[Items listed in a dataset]
———

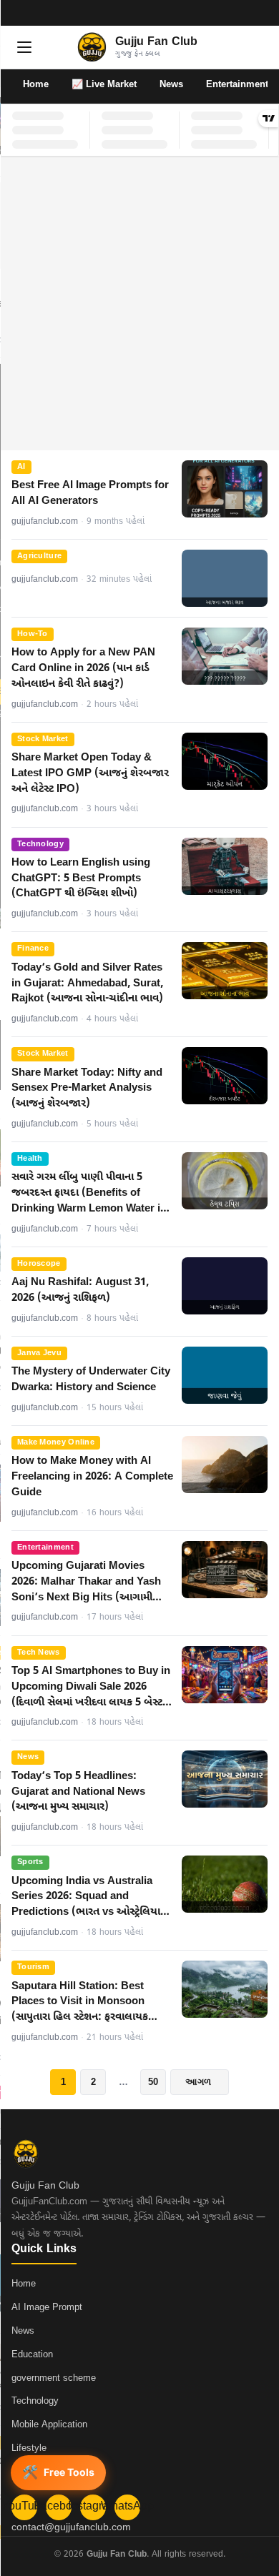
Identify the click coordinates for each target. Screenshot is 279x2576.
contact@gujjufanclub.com (71, 2528)
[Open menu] (24, 47)
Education (32, 2355)
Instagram (93, 2507)
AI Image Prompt (46, 2308)
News (171, 85)
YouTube (24, 2507)
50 (153, 2081)
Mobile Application (49, 2425)
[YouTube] (204, 13)
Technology (35, 2401)
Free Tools (58, 2472)
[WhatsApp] (260, 13)
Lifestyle (28, 2448)
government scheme (53, 2378)
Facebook (59, 2507)
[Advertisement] (139, 303)
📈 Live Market (104, 85)
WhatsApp (127, 2507)
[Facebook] (223, 13)
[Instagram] (242, 13)
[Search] (255, 47)
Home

———

WHAT IS REQUIRED -
Once the pictures are set aside, the remaining data must be transcribed exactly.

EXPECTED OUTPUT -
Identify the click coordinates for each target. Screenshot is 279x2576.
contact@gujjufanclub.com (71, 2528)
[Open menu] (24, 47)
Education (32, 2355)
Instagram (93, 2507)
AI Image Prompt (46, 2308)
News (171, 85)
YouTube (24, 2507)
50 (153, 2081)
Mobile Application (49, 2425)
[YouTube] (204, 13)
Technology (35, 2401)
Free Tools (58, 2472)
[WhatsApp] (260, 13)
Lifestyle (28, 2448)
government scheme (53, 2378)
Facebook (59, 2507)
[Advertisement] (139, 303)
📈 Live Market (104, 85)
WhatsApp (127, 2507)
[Facebook] (223, 13)
[Instagram] (242, 13)
[Search] (255, 47)
Home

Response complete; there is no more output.